#### GIVEN PROBLEM
Please edit the items below so that every "share upload icon" reads "share button", keeping everything else unchanged.

#### DATA FOR THIS TASK
◇ ◇ ◇ ◇

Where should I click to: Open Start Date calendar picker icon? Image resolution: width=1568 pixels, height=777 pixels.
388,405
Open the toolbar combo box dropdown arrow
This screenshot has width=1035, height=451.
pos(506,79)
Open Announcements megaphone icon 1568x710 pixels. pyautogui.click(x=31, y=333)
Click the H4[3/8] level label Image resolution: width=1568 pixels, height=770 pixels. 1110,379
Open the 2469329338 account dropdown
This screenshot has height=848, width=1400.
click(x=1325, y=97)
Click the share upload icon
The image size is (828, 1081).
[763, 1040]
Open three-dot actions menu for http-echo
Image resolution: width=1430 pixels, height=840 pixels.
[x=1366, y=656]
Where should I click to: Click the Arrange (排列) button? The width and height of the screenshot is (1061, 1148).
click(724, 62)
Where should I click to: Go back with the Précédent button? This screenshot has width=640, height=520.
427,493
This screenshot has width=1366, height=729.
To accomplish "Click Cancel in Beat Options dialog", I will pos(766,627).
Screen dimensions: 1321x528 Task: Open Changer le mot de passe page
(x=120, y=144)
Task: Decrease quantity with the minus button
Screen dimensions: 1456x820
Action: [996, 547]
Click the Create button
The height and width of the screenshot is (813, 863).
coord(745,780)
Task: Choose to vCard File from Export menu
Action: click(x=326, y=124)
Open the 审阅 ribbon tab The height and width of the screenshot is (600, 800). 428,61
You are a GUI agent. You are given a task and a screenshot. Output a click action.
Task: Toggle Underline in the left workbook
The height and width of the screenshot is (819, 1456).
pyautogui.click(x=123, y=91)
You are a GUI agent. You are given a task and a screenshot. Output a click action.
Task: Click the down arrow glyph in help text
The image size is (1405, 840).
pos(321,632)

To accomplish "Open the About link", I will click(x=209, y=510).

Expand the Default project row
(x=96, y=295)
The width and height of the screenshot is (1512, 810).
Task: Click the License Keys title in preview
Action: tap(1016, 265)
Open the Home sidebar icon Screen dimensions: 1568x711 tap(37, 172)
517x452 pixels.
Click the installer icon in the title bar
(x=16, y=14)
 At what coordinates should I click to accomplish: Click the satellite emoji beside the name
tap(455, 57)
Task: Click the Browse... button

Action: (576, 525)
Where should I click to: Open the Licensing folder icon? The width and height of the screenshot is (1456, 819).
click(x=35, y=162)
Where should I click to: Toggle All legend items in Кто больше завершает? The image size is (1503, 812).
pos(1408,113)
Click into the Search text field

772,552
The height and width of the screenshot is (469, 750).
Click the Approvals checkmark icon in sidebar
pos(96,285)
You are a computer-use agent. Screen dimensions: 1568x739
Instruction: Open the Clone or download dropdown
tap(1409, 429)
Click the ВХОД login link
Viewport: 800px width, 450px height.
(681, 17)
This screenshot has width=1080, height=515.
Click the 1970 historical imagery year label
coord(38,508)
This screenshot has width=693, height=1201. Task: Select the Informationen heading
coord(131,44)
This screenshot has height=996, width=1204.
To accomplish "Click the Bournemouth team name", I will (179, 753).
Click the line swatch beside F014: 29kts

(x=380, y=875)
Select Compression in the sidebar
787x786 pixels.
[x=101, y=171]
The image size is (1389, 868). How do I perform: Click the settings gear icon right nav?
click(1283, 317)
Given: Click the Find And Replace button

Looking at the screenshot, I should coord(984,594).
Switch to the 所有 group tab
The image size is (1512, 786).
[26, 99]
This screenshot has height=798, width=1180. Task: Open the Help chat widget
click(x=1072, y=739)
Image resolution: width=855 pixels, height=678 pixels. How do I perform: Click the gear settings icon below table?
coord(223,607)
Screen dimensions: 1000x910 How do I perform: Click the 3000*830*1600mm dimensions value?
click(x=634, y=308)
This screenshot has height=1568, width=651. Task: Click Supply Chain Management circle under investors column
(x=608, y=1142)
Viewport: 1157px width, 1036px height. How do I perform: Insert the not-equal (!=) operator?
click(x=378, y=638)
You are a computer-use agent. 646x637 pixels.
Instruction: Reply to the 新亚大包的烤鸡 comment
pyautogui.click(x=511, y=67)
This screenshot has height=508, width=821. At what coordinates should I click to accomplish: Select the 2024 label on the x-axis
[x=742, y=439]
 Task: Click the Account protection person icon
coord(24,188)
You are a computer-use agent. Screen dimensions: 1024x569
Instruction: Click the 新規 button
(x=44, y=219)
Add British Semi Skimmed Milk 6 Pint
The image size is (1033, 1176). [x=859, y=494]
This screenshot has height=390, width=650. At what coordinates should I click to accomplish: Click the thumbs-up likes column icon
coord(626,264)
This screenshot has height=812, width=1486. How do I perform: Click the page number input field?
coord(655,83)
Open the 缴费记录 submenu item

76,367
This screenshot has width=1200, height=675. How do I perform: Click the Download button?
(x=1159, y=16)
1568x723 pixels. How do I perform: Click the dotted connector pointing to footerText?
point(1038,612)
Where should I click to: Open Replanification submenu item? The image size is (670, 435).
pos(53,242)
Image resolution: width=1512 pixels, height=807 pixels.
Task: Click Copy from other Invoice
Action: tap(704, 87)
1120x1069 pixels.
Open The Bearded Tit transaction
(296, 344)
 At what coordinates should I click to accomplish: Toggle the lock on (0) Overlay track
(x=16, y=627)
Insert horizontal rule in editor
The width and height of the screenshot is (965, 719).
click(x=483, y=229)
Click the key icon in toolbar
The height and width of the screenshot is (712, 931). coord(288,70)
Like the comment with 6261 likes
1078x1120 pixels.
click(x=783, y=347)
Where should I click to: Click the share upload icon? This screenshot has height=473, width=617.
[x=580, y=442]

◇ ◇ ◇ ◇

#### SOLUTION FOR THIS EXERCISE
Where should I click to: Open Start Date calendar picker icon? Image resolution: width=1568 pixels, height=777 pixels.
388,405
Open the toolbar combo box dropdown arrow
This screenshot has width=1035, height=451.
pos(506,79)
Open Announcements megaphone icon 1568x710 pixels. pyautogui.click(x=31, y=333)
Click the H4[3/8] level label Image resolution: width=1568 pixels, height=770 pixels. 1110,379
Open the 2469329338 account dropdown
This screenshot has height=848, width=1400.
click(x=1325, y=97)
Click the share button
The image size is (828, 1081).
[763, 1040]
Open three-dot actions menu for http-echo
Image resolution: width=1430 pixels, height=840 pixels.
[x=1366, y=656]
Where should I click to: Click the Arrange (排列) button? The width and height of the screenshot is (1061, 1148).
click(724, 62)
Where should I click to: Go back with the Précédent button? This screenshot has width=640, height=520.
427,493
This screenshot has width=1366, height=729.
To accomplish "Click Cancel in Beat Options dialog", I will pos(766,627).
Screen dimensions: 1321x528 Task: Open Changer le mot de passe page
(x=120, y=144)
Task: Decrease quantity with the minus button
Screen dimensions: 1456x820
Action: [996, 547]
Click the Create button
The height and width of the screenshot is (813, 863).
coord(745,780)
Task: Choose to vCard File from Export menu
Action: click(x=326, y=124)
Open the 审阅 ribbon tab The height and width of the screenshot is (600, 800). 428,61
You are a GUI agent. You are given a task and a screenshot. Output a click action.
Task: Toggle Underline in the left workbook
The height and width of the screenshot is (819, 1456).
pyautogui.click(x=123, y=91)
You are a GUI agent. You are given a task and a screenshot. Output a click action.
Task: Click the down arrow glyph in help text
The image size is (1405, 840).
pos(321,632)

To accomplish "Open the About link", I will click(x=209, y=510).

Expand the Default project row
(x=96, y=295)
The width and height of the screenshot is (1512, 810).
Task: Click the License Keys title in preview
Action: tap(1016, 265)
Open the Home sidebar icon Screen dimensions: 1568x711 tap(37, 172)
517x452 pixels.
Click the installer icon in the title bar
(x=16, y=14)
 At what coordinates should I click to accomplish: Click the satellite emoji beside the name
tap(455, 57)
Task: Click the Browse... button

Action: (576, 525)
Where should I click to: Open the Licensing folder icon? The width and height of the screenshot is (1456, 819).
click(x=35, y=162)
Where should I click to: Toggle All legend items in Кто больше завершает? The image size is (1503, 812).
pos(1408,113)
Click into the Search text field

772,552
The height and width of the screenshot is (469, 750).
Click the Approvals checkmark icon in sidebar
pos(96,285)
You are a computer-use agent. Screen dimensions: 1568x739
Instruction: Open the Clone or download dropdown
tap(1409, 429)
Click the ВХОД login link
Viewport: 800px width, 450px height.
(681, 17)
This screenshot has width=1080, height=515.
Click the 1970 historical imagery year label
coord(38,508)
This screenshot has width=693, height=1201. Task: Select the Informationen heading
coord(131,44)
This screenshot has height=996, width=1204.
To accomplish "Click the Bournemouth team name", I will (179, 753).
Click the line swatch beside F014: 29kts

(x=380, y=875)
Select Compression in the sidebar
787x786 pixels.
[x=101, y=171]
The image size is (1389, 868). How do I perform: Click the settings gear icon right nav?
click(1283, 317)
Given: Click the Find And Replace button

Looking at the screenshot, I should coord(984,594).
Switch to the 所有 group tab
The image size is (1512, 786).
[26, 99]
This screenshot has height=798, width=1180. Task: Open the Help chat widget
click(x=1072, y=739)
Image resolution: width=855 pixels, height=678 pixels. How do I perform: Click the gear settings icon below table?
coord(223,607)
Screen dimensions: 1000x910 How do I perform: Click the 3000*830*1600mm dimensions value?
click(x=634, y=308)
This screenshot has height=1568, width=651. Task: Click Supply Chain Management circle under investors column
(x=608, y=1142)
Viewport: 1157px width, 1036px height. How do I perform: Insert the not-equal (!=) operator?
click(x=378, y=638)
You are a computer-use agent. 646x637 pixels.
Instruction: Reply to the 新亚大包的烤鸡 comment
pyautogui.click(x=511, y=67)
This screenshot has height=508, width=821. At what coordinates should I click to accomplish: Select the 2024 label on the x-axis
[x=742, y=439]
 Task: Click the Account protection person icon
coord(24,188)
You are a computer-use agent. Screen dimensions: 1024x569
Instruction: Click the 新規 button
(x=44, y=219)
Add British Semi Skimmed Milk 6 Pint
The image size is (1033, 1176). [x=859, y=494]
This screenshot has height=390, width=650. At what coordinates should I click to accomplish: Click the thumbs-up likes column icon
coord(626,264)
This screenshot has height=812, width=1486. How do I perform: Click the page number input field?
coord(655,83)
Open the 缴费记录 submenu item

76,367
This screenshot has width=1200, height=675. How do I perform: Click the Download button?
(x=1159, y=16)
1568x723 pixels. How do I perform: Click the dotted connector pointing to footerText?
point(1038,612)
Where should I click to: Open Replanification submenu item? The image size is (670, 435).
pos(53,242)
Image resolution: width=1512 pixels, height=807 pixels.
Task: Click Copy from other Invoice
Action: tap(704, 87)
1120x1069 pixels.
Open The Bearded Tit transaction
(296, 344)
 At what coordinates should I click to accomplish: Toggle the lock on (0) Overlay track
(x=16, y=627)
Insert horizontal rule in editor
The width and height of the screenshot is (965, 719).
click(x=483, y=229)
Click the key icon in toolbar
The height and width of the screenshot is (712, 931). coord(288,70)
Like the comment with 6261 likes
1078x1120 pixels.
click(x=783, y=347)
Where should I click to: Click the share button? This screenshot has height=473, width=617.
[x=580, y=442]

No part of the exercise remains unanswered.